"We're going to Mexico City in August. Do you want to come?" my friend asked. I'd known Adam since I was 12 and hadn't seen him in over a decade, but we had just planned a big trip to Australia that same month.
"Probably not," I said. "Let me check with Susie."
But here's the thing: Ciudad de México is an easy three-hour flight direct from Atlanta, and it's cheap: hotels and restaurants were about half the cost of home.
With 22 million people, the capitol's population is larger than NYC. It's culturally significant, too: 78 Michelin selections, 185 museums, and over 11,000 taquerias—and that's not even counting the street carts.
"We're in. We can't afford not to go."
Mexico City was founded by the Mexica—an Aztec tribe—in the early 14th century. According to legend, they wandered for years until they saw the prophesied sign: an eagle perched on a prickly pear cactus devouring a snake.
Tenochtitlan was founded on a cluster of small islands in the middle of Lake Texcoco. A century later, it expanded through trade and conquest and became the capitol of the Aztec Empire.
By the early 16th century, Tenochtitlan was one of the largest cities in the world, estimated at 200,000–300,000 inhabitants. In 1519, the Spanish arrived and by 1521, Hernán Cortés captured and destroyed much of the city.
The Spanish began building Mexico City on the ruins of Tenochtitlan. The Metropolitan Cathedral and National Palace were constructed atop Aztec temples and palaces, symbolizing colonial power. Mexico City became the capital of New Spain, the most important Spanish colony in the Americas, serving as a hub for trade, religion, and administration.
Rooted in its past and vibrantly alive in the present, Mexico City is defined by striking contrasts. Spanish colonial cathedrals and palaces sit atop monumental Aztec ruins. Sleek skyscrapers and avant-garde museums rise above bustling neighborhoods and street markets. Indigenous languages are still spoken alongside Spanish in a metropolis of pre-Hispanic symbols, colonial grandeur, and modern global culture.
Even in the midst of summer, Mexico City is delightful to explore on foot. With highs in the mid-seventies, flat streets, and a gentle breeze, we could walk all day. Everywhere the city is verdant and lush, as if enchanted by tropical plants.
At night, this green city retires and a new one awakes.
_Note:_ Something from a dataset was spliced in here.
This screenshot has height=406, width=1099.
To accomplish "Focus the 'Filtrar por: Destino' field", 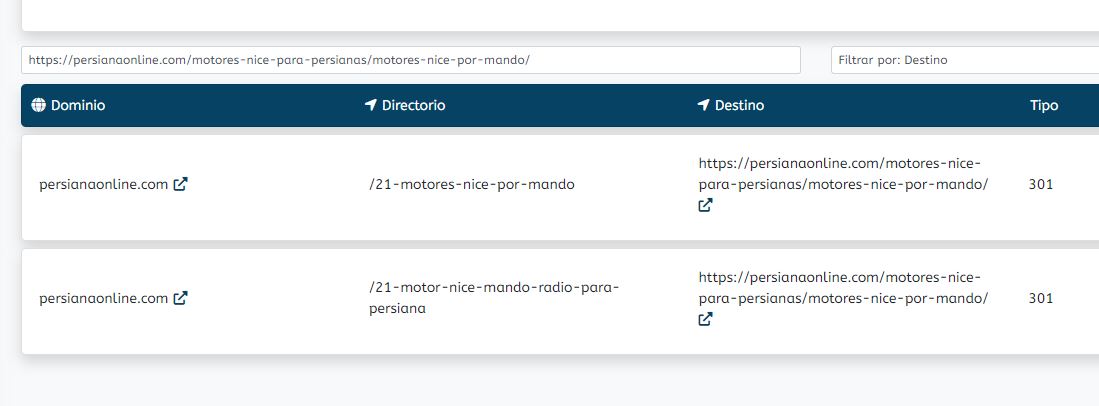I will point(965,60).
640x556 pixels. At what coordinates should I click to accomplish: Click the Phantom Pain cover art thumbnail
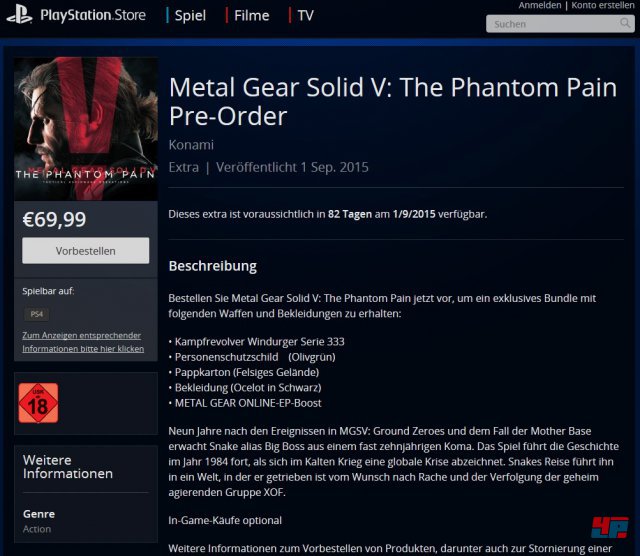pyautogui.click(x=86, y=129)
The bars and restaurants of Roma Norte come to life, their windows open wide, humming with cocktails and conversations.
In Mexico City, tacos are more than street food—they’re a cultural institution woven into the rhythm of daily life. From dawn until late at night, taquerías and street stalls serve an endless variety: soft corn tortillas piled with tender carnitas, smoky al pastor carved from a vertical spit, crispy golden tacos dorados, or earthy nopales for a vegetarian bite. Each is finished with a splash of salsa—ranging from fiery red to tangy green—a squeeze of lime, and often a sprinkle of chopped onion and cilantro.
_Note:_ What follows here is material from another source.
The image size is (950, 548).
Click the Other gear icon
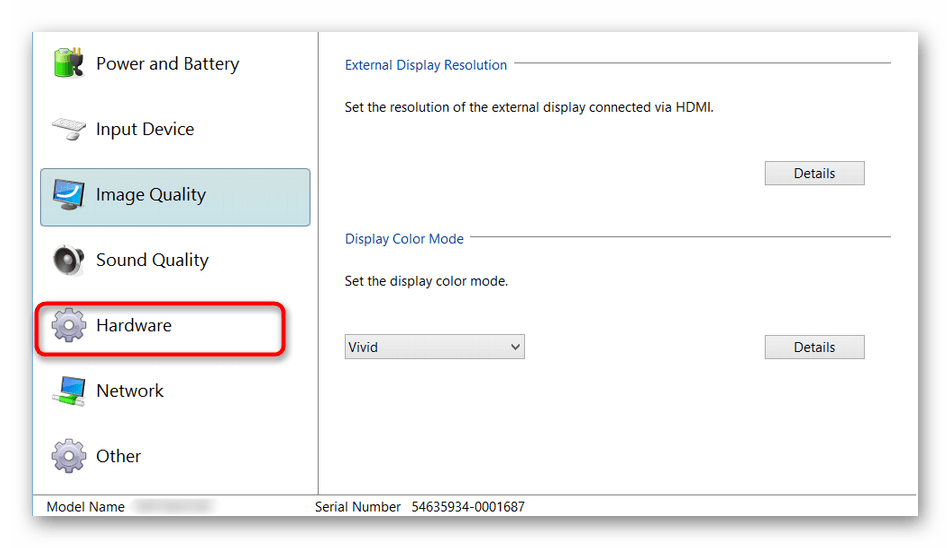(69, 457)
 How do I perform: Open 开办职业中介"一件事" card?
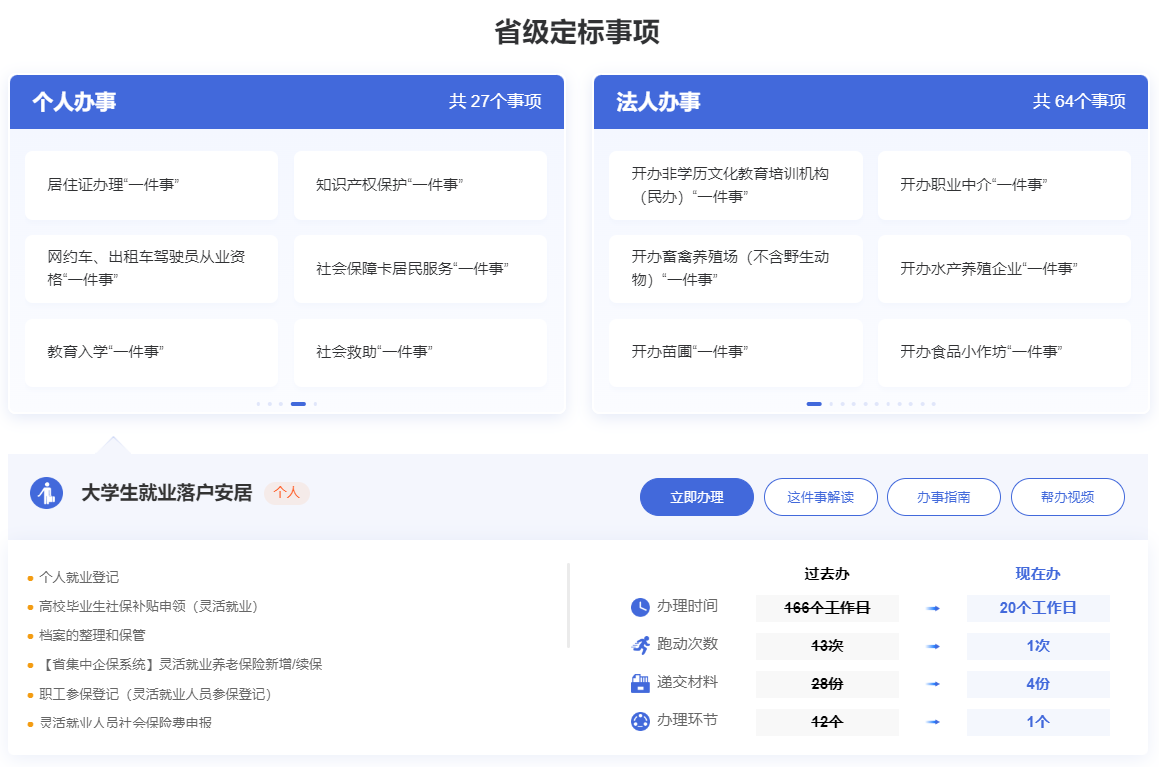click(1004, 185)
In the bustling streets, locals huddle around makeshift counters or perch on plastic stools, turning a quick bite into a shared ritual. In Mexico City, tacos embody both tradition and innovation, offering a taste of history and local pride.
We ate tacos every day—sometimes with every meal, but we didn't limit ourselves to taquerias and street stalls. At Pujol, Enrique Olvera’s two-star Michelin restaurant, we enjoyed a three-hour, seven-course lunch paired with wine and tequila in a breezy, contemporary space on a quiet residential street in upscale Polanco.
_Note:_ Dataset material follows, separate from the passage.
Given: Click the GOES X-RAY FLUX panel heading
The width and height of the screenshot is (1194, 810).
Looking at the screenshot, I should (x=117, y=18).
Dinner at Limosneros was an equally innovative exploration of nouvelle Mexican cuisine: braised cheek donuts, pulled duck tostadas, pan-seared Mojarra, and a sinfully rich black mole.
Centuries before the Aztecs, Teotihuacan ("City of the Gods") was one of the largest urban centers in the world. Known for its colossal Pyramids of the Sun and Moon and the Avenue of the Dead, Teotihuacan was a major hub of art, architecture, and cultural development that significantly impacted Mesoamerican societies. Today, it is a popular UNESCO World Heritage site and a major tourist attraction in Mexico.
Our first glimpse of Teotihuacan's pyramids was from the woven basket of a hot air balloon just after sunrise. We glided quietly toward the ancient monuments, the morning still and silent. Floating up and falling down, rotating slowly. Drifting like a lonely cloud, then passing just meters from the peak of a pyramid. Looking down the steep steps, I wondered about human sacrifices, ritual, and religion.
"Puedo fotografiar a tu perro?"
One day, I asked folks if I could photograph their dog. The answer was always Yes, followed by a proud owner posing their dog.
Dogs are beloved in CDMX...and they are everywhere: in parks, in shops, on leads, in carts.
After I die, reincarnate me as a dog in Mexico City.